Cualquier recodo puede ser bueno si se trata de sortear a las Fuerzas y Cuerpos de Seguridad. Los traficantes de drogas se las saben todas con tal de hacer llegar la mercancía a su destino y sacarse un buen dinero por ello, aunque no siempre logran su objetivo. Hace unos días la Guardia Civil dio un importante golpe al tráfico internacional de droga con la incautación en Salamanca de 1.335 kilos de hachís que viajaban ocultos en un camión de naranjas. Sin embargo esta no es la única vez que los delincuentes han intentado pasar sus alijos por la provincia de Salamanca buscando un buen escondite y los sitios donde los agentes han encontrado droga en la provincia son de lo más variopinto: desde hachís en tetrabricks hasta cocaína en pulpo congelado.

En mayo de 2007 la Policía Nacional detuvo a cinco presuntos integrantes de una red nacional dedicada al tráfico de hachís que, asentados en Madrid, distribuían la droga en Castilla y León. Uno de los miembros del grupo regentaba un restaurante en la calle Plasencia y la operación culminó con la aprehensión de dos kilos de hachís, que en algún caso se llegó a ocultar entre pollo asado y patatas fritas.


Alijo escondido bajo los asientos de un vehículo.

Parece que la comida siempre ha sido un buen recurso y en enero de 2008 un salmantino se las ideó para introducir cocaína en Galicia usando uno de los productos estrellas de su gastronomía. Fue detenido cuando pretendía hacer llegar a los gallegos un cargamento de alrededor de 5.000 kilos de cocaína oculto entre 24 toneladas de pulpo congelado.


Cajas de pulpo usadas para transportar droga.

Droga oculta en ruedas de repuesto, fajas, maletas, paquetería, dobles fondos... Cualquier idea es buena a la hora de poner la carga en carretera. Pero sin duda más original fue el marroquí que intentó pasar por Buenavista con un cargamento de 9 kilogramos de hachís en envases de tetrabrick de leche y zumo bajo el asiento del coche que conducía.


Bellotas de hachís ocultas en tetrabrick con las que fue 'cazado' un conductor en Buenavista.

O el viajero que fue cazado en un autobús durmiendo sobre una almohada rellena de tres kilos de hachís. En ambos casos, un perro entrenado para la detección de estupefacientes le delató.


Perro que detectó el hachís oculto en una almohada dentro de un autobús.

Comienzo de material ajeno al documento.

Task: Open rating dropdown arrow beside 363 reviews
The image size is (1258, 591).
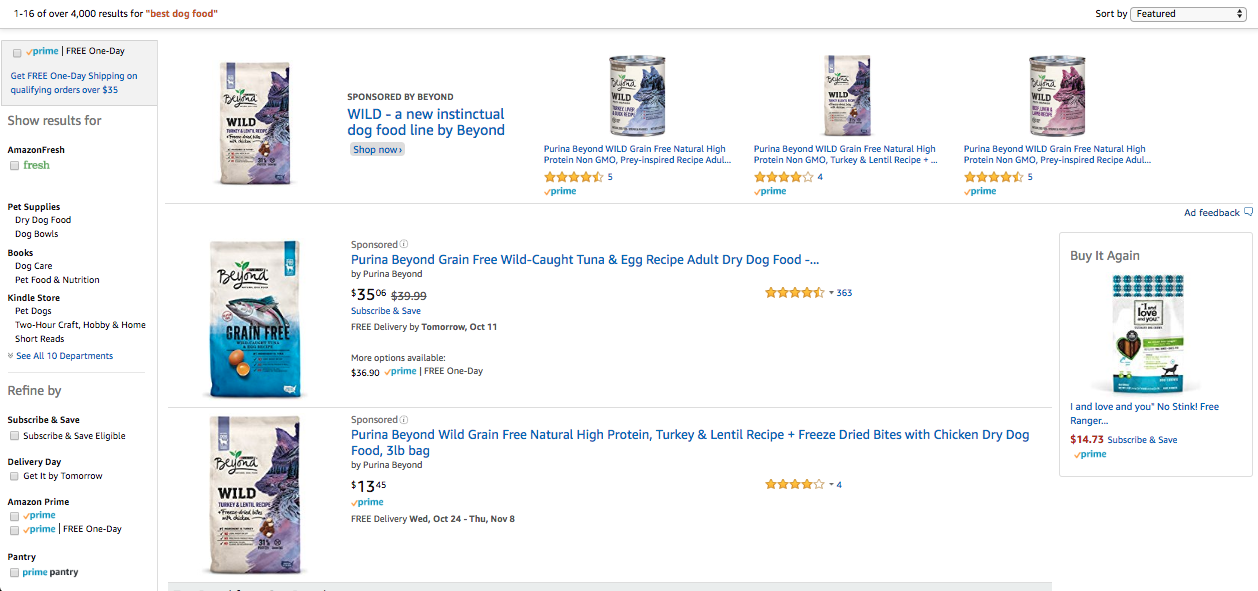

También otro can permitió desvelar un 'modus operandi' totalmente desconocido para los agentes por aquel entonces. En marzo del año 2009 un cántabro fue 'cazado' en la A-66 por la Guardia Civil de Salamanca con un total de 22,8 kilos de hachís que habían sido inyectados en tubos de poliespán ocultos en el interior de cinco tablas de surf.


22,8 kilos de hachís fueron inyectados en tubos de poliespán dentro de cinco tablas de surf.

Aunque sin duda un caso que dio mucho que hablar fue el registrado en julio de 2010 cuando dos varones fueron detenidos por recoger en Correos un paquete de cuatro kilos procedente de Ecuador que contenía un total de 526 gramos de cocaína impregnada en fotografías. Fueron condenados a tres años de prisión cada uno.